▶ _BRIEF_: Copy out the forum thread below about finding a fun spot for birthday dancing, word for word from start to finish.

▶ _SUPPLIED PASSAGE_:
--- Begin ---
# Fun spot for birthday dancing? This friday night :)



## AndreaMarshall (Nov 22, 2010)

Just wondering where a good spot is to hangout, chillax and dance a little following a birthday dinner this friday night?

I've only been out-out 3 or 4 times since i've been here, and its only been to Barasti and Trader Vic's (which was CROWDED!) Now i dont mind going there again, but there has to be someplace else? 

Not looking for some exclusive snobby club, just something fun but laid back. Does that exist out here?

P.S. Ya'll will help me decide where im celebrating this weekend, so all are welcome to come have a cheers wherever we end up!


----------



## dizzyizzy (Mar 30, 2008)

Clubbing is something I'm not into anymore, however last year I had my birthday bash at Jambase (at Madinat) and we had a blast. They have a live band, and the crowd is not as pretentious as other places I've been to. Not sure if that's still the case as I haven't been during this year.


----------



## AndreaMarshall (Nov 22, 2010)

dizzyizzy said:


> Clubbing is something I'm not into anymore, however last year I had my birthday bash at Jambase (at Madinat) and we had a blast. They have a live band, and the crowd is not as pretentious as other places I've been to. Not sure if that's still the case as I haven't been during this year.
--- End ---
▶ _SUPPLIED INFORMATION_:
--- Begin ---
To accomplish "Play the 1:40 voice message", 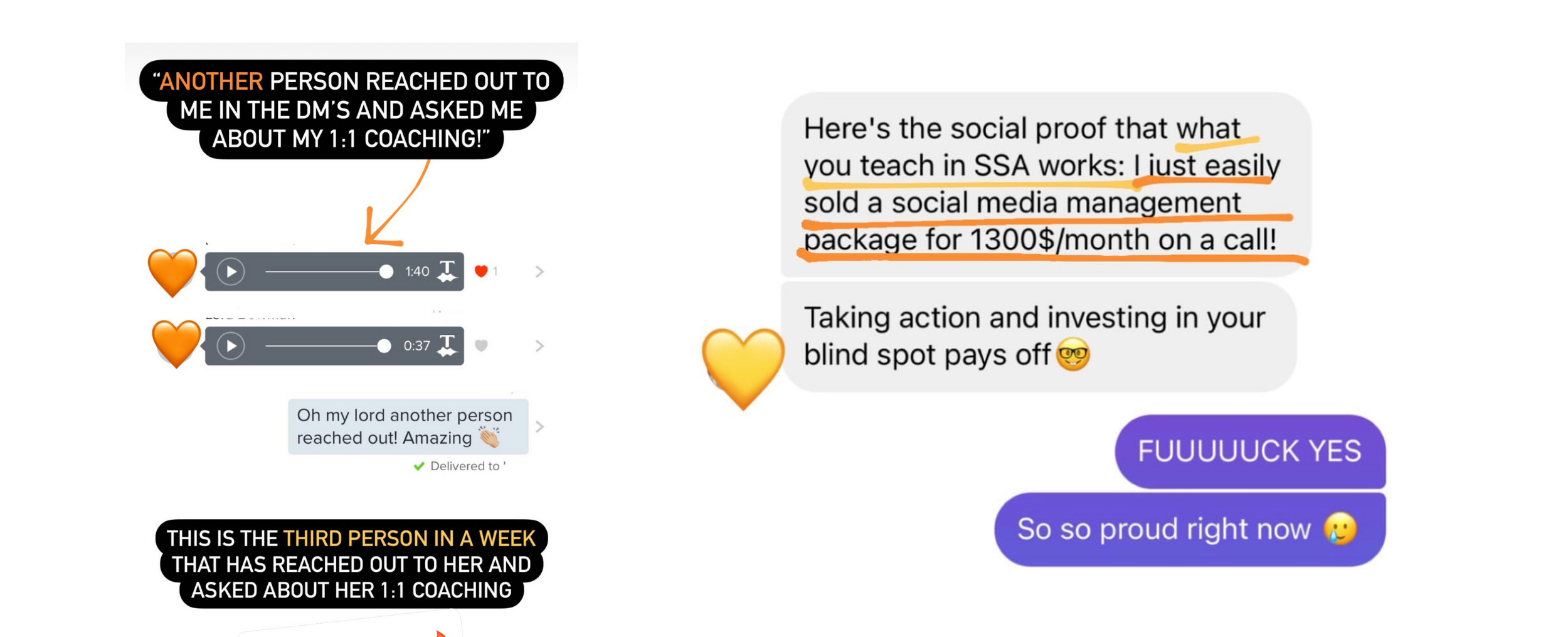I will click(x=231, y=271).
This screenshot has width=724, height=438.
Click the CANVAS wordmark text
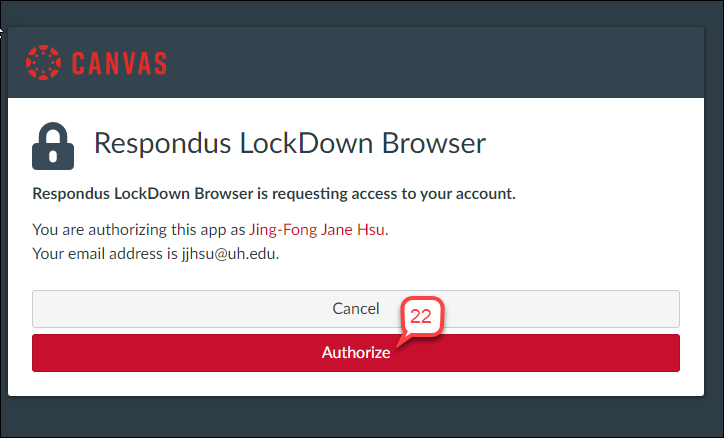click(119, 63)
--- End ---
▶ _RESULT OF THIS TASK_:
# Fun spot for birthday dancing? This friday night :)



## AndreaMarshall (Nov 22, 2010)

Just wondering where a good spot is to hangout, chillax and dance a little following a birthday dinner this friday night?

I've only been out-out 3 or 4 times since i've been here, and its only been to Barasti and Trader Vic's (which was CROWDED!) Now i dont mind going there again, but there has to be someplace else? 

Not looking for some exclusive snobby club, just something fun but laid back. Does that exist out here?

P.S. Ya'll will help me decide where im celebrating this weekend, so all are welcome to come have a cheers wherever we end up!


----------



## dizzyizzy (Mar 30, 2008)

Clubbing is something I'm not into anymore, however last year I had my birthday bash at Jambase (at Madinat) and we had a blast. They have a live band, and the crowd is not as pretentious as other places I've been to. Not sure if that's still the case as I haven't been during this year.


----------



## AndreaMarshall (Nov 22, 2010)

dizzyizzy said:


> Clubbing is something I'm not into anymore, however last year I had my birthday bash at Jambase (at Madinat) and we had a blast. They have a live band, and the crowd is not as pretentious as other places I've been to. Not sure if that's still the case as I haven't been during this year.